* BEGIN INFORMATION SUPPLIED *
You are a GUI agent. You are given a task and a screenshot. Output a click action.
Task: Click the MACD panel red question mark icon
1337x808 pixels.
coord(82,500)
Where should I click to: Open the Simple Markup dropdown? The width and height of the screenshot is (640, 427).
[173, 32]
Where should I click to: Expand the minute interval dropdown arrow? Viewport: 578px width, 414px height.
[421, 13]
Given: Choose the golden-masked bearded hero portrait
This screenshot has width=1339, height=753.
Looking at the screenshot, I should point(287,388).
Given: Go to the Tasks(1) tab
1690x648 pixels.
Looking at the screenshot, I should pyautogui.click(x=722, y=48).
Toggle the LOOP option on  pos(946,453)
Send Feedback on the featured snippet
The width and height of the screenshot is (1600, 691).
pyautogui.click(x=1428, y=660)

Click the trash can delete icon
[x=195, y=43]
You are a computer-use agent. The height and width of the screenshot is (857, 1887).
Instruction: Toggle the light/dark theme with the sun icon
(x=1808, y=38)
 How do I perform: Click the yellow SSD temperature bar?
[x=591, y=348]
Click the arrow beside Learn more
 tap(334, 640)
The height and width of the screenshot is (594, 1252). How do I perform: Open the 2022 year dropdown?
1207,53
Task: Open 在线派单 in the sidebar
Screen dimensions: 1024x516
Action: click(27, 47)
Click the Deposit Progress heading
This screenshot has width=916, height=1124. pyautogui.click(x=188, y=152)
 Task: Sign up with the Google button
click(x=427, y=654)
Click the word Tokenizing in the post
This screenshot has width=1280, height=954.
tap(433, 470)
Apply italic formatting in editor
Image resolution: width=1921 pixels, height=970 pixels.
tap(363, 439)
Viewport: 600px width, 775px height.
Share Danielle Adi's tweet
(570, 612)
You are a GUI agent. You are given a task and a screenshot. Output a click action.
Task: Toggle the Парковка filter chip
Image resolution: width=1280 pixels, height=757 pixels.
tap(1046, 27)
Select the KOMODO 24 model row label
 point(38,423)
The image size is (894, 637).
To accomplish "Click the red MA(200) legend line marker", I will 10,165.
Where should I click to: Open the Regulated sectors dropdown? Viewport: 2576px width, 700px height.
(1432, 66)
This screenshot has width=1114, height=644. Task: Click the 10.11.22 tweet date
* END INFORMATION SUPPLIED *
* **WRITTEN INSTRUCTION**
Rewrite the material above with every "dropdown" swapped for "drop-down". Leave everything else as it is.

* **FULL OUTPUT**
You are a GUI agent. You are given a task and a screenshot. Output a click action.
Task: Click the MACD panel red question mark icon
1337x808 pixels.
coord(82,500)
Where should I click to: Open the Simple Markup drop-down? The width and height of the screenshot is (640, 427).
[173, 32]
Where should I click to: Expand the minute interval drop-down arrow? Viewport: 578px width, 414px height.
[421, 13]
Given: Choose the golden-masked bearded hero portrait
This screenshot has width=1339, height=753.
Looking at the screenshot, I should point(287,388).
Given: Go to the Tasks(1) tab
1690x648 pixels.
Looking at the screenshot, I should pyautogui.click(x=722, y=48).
Toggle the LOOP option on  pos(946,453)
Send Feedback on the featured snippet
The width and height of the screenshot is (1600, 691).
pyautogui.click(x=1428, y=660)

Click the trash can delete icon
[x=195, y=43]
You are a computer-use agent. The height and width of the screenshot is (857, 1887).
Instruction: Toggle the light/dark theme with the sun icon
(x=1808, y=38)
 How do I perform: Click the yellow SSD temperature bar?
[x=591, y=348]
Click the arrow beside Learn more
 tap(334, 640)
The height and width of the screenshot is (594, 1252). How do I perform: Open the 2022 year drop-down?
1207,53
Task: Open 在线派单 in the sidebar
Screen dimensions: 1024x516
Action: click(27, 47)
Click the Deposit Progress heading
This screenshot has width=916, height=1124. pyautogui.click(x=188, y=152)
 Task: Sign up with the Google button
click(x=427, y=654)
Click the word Tokenizing in the post
This screenshot has width=1280, height=954.
tap(433, 470)
Apply italic formatting in editor
Image resolution: width=1921 pixels, height=970 pixels.
tap(363, 439)
Viewport: 600px width, 775px height.
Share Danielle Adi's tweet
(570, 612)
You are a GUI agent. You are given a task and a screenshot. Output a click action.
Task: Toggle the Парковка filter chip
Image resolution: width=1280 pixels, height=757 pixels.
tap(1046, 27)
Select the KOMODO 24 model row label
 point(38,423)
The image size is (894, 637).
To accomplish "Click the red MA(200) legend line marker", I will 10,165.
Where should I click to: Open the Regulated sectors drop-down? Viewport: 2576px width, 700px height.
(1432, 66)
This screenshot has width=1114, height=644. Task: Click the 10.11.22 tweet date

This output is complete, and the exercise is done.